*** Opening EXCERPT PROVIDED ***

This is the property sector’s “tobacco moment”, one expert told me – the equivalent of the government reports that made an incontrovertible link between smoking and ill-health in the early 1960s: “The fundamental difference between the Kyoto Protocol [in 1997] and the Paris Agreement is that today no one can say they didn’t know there was risk.”
My company Wordmule has just produced a second issue of This is Concrete, the bespoke 24-page magazine we created for The Concrete Centre last year to tie in with their activities at the Ecobuild exhibition. Their themes were pretty diverse this year, from how to design buildings to last in a changing climate and create high-performance housing for people of all ages, to the thorny issue of accurately calculating the embodied carbon of building products. So we pulled it all together under a “sustainability for life” theme, with a special cover illustration by our very talented designer Nick Watts. Details of The Concrete Centre’s activities at Ecobuild were contained in a pull-out section, to extend the magazine’s shelf life beyond the event itself. Which fits in quite neatly with the theme, come to think of it.

*** Closing EXCERPT PROVIDED ***
*** Opening AVAILABLE DATA ***

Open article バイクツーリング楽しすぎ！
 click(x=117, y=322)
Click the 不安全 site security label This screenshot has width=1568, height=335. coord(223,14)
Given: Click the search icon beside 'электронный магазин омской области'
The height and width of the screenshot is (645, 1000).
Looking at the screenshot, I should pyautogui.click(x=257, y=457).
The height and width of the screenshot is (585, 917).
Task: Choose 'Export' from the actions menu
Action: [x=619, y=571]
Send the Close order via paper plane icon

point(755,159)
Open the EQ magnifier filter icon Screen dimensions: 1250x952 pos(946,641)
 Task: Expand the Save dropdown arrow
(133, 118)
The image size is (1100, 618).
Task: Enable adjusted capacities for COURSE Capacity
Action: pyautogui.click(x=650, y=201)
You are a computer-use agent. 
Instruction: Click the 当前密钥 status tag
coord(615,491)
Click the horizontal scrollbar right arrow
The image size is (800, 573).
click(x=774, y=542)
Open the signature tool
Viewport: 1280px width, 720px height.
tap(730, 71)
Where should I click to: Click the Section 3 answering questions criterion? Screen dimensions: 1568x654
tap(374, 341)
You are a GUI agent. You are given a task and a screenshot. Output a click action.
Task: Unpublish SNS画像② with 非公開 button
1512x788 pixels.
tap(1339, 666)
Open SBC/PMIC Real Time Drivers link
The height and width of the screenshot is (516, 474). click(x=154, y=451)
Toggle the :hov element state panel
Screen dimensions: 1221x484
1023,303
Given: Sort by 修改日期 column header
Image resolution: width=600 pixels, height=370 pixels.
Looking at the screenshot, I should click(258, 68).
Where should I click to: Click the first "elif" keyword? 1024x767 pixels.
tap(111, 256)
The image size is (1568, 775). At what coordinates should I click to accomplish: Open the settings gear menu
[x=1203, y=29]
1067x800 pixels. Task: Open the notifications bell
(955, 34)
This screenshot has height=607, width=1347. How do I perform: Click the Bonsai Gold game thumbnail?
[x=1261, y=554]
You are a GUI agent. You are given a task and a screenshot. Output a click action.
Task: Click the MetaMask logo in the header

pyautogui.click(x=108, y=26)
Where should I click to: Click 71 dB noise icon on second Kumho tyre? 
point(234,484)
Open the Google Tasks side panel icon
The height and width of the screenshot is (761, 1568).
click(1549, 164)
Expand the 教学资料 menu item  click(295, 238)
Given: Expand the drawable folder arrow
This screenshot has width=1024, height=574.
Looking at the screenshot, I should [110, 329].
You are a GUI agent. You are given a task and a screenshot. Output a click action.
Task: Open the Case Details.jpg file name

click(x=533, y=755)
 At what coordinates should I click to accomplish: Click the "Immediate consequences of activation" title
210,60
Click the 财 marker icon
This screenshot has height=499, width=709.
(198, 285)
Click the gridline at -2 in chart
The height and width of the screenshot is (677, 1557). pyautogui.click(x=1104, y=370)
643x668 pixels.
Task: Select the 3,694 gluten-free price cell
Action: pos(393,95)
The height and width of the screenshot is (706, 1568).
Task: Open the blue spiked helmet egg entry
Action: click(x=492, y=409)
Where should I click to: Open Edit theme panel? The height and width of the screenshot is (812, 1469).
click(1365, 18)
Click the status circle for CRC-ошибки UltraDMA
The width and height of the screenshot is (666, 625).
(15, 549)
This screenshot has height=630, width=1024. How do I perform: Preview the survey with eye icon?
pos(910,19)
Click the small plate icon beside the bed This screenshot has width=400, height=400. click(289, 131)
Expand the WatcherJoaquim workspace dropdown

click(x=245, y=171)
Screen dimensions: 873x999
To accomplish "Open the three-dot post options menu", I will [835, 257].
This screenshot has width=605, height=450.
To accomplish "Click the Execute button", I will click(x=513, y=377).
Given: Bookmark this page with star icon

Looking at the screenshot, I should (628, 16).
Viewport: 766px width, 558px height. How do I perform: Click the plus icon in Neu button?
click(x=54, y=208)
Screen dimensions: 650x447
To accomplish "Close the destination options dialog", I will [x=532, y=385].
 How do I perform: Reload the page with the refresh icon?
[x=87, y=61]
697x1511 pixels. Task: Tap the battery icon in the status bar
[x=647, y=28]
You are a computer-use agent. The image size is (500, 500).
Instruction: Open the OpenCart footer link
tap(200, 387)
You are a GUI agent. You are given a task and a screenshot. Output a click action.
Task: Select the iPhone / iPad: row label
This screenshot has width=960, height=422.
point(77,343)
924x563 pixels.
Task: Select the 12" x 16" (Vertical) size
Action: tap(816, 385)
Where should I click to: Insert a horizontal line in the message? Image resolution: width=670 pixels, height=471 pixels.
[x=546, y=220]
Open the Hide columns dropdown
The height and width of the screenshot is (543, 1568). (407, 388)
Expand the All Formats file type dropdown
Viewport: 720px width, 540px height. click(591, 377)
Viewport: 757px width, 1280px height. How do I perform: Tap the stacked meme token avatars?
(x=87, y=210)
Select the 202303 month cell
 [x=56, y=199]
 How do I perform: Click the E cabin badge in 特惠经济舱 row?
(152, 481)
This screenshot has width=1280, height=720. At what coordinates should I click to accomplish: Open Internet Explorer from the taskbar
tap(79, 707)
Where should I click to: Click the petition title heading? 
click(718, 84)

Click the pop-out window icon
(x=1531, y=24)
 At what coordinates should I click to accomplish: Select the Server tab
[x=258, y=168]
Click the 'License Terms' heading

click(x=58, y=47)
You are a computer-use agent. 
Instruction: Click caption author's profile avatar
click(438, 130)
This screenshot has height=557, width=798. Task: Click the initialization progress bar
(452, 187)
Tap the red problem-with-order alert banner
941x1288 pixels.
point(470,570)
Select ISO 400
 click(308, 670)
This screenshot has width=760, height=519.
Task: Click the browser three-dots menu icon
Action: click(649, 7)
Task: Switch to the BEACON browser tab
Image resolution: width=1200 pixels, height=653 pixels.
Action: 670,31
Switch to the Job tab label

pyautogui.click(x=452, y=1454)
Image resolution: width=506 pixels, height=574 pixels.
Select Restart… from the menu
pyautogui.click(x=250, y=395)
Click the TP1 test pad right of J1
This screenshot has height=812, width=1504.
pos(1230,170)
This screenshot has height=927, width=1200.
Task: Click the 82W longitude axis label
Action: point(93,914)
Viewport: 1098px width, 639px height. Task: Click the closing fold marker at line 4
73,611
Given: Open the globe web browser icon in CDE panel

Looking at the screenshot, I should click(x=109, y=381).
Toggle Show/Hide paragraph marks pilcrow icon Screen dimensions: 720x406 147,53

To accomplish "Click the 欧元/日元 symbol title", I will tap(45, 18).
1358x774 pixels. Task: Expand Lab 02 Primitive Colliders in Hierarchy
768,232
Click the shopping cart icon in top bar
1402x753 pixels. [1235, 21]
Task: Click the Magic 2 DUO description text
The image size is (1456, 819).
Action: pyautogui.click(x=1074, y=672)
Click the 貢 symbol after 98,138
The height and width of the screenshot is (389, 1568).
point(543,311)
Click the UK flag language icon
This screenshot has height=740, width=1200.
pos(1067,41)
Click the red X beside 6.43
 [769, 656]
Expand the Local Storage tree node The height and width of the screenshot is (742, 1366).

*** Closing AVAILABLE DATA ***

YOUR TASKS
[1] From the excerpt, write out the text starting with "My company Wordmule" and going on through "think of it.".
[2] According to the excerpt, who created the special cover illustration for the second issue of This is Concrete?

YOUR WRITTEN ANSWERS
[1]
My company Wordmule has just produced a second issue of This is Concrete, the bespoke 24-page magazine we created for The Concrete Centre last year to tie in with their activities at the Ecobuild exhibition. Their themes were pretty diverse this year, from how to design buildings to last in a changing climate and create high-performance housing for people of all ages, to the thorny issue of accurately calculating the embodied carbon of building products. So we pulled it all together under a “sustainability for life” theme, with a special cover illustration by our very talented designer Nick Watts. Details of The Concrete Centre’s activities at Ecobuild were contained in a pull-out section, to extend the magazine’s shelf life beyond the event itself. Which fits in quite neatly with the theme, come to think of it.

[2] Nick Watts, the company's designer.